2009/8/23 Frank O'Dwyer <frank-...@wordonthestreethq.com>:
> John Smith wrote:
>> It's unlikely someone would delete and add a POI in the same spot,
>> they are more likely to be modified.
> Cheers, that's what I expected. So I can probably just ignore that case
> for now and run a cleanup script separately later on if needed.

It happens more often with ways than nodes because someone splits the
way at a node and the editor creates two new ways and deletes the old
one, and then even if they're merged back together, the way gets a new
id. (though some editors are smarter about it)

> Is there a recommended way to do this so as not to cause undue load on
> osm servers? Any existing code I could to pull changesets?

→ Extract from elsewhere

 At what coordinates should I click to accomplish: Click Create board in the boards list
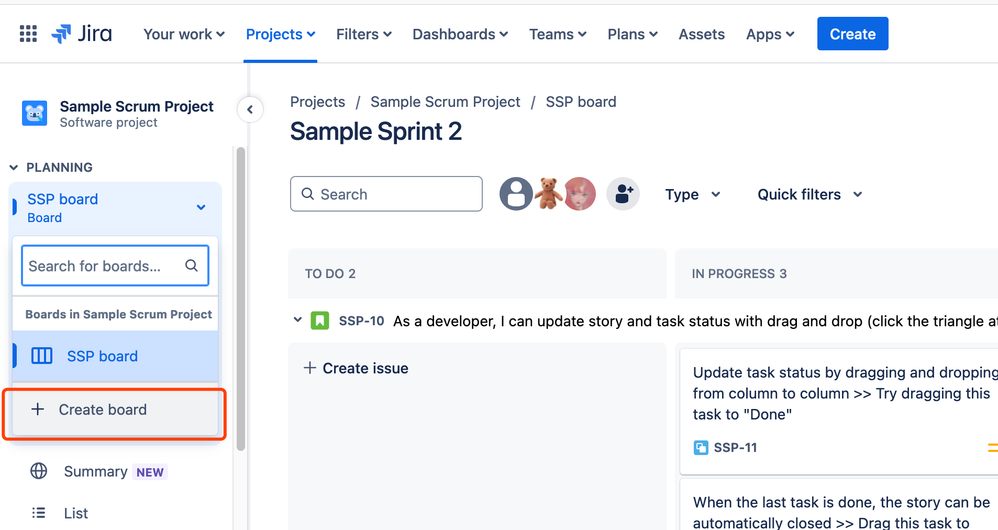click(x=103, y=410)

You can run osmosis weekly in a script to download 7 daily diffs and
produce one weekly diff which you'd then apply or apply the four of
them at the end of the month.  Osmosis can track what new diffs there
are since you last ran it and you don't need to mess with the names of
the diffs which include day numbers.

>> The vast majority of data in changesets is nodes, however most of
>> these wouldn't be amenity nodes, on a half decent machine it doesn't
>> take much to process a daily file through an xml parser to pull out
>> just the amenity changes. Also node changes could turn an amenity into
>> something else if it was tagged wrong so you would need to keep tabs
>> on this and delete them.
> Is there already existing ruby code to parse the changesets? So far I've
> been playing around with osmlib but it seems like it only supports .osm
> files.

I know very little about ruby but I'd expect you can reuse the ruby
code for parsing changesets that runs the API server.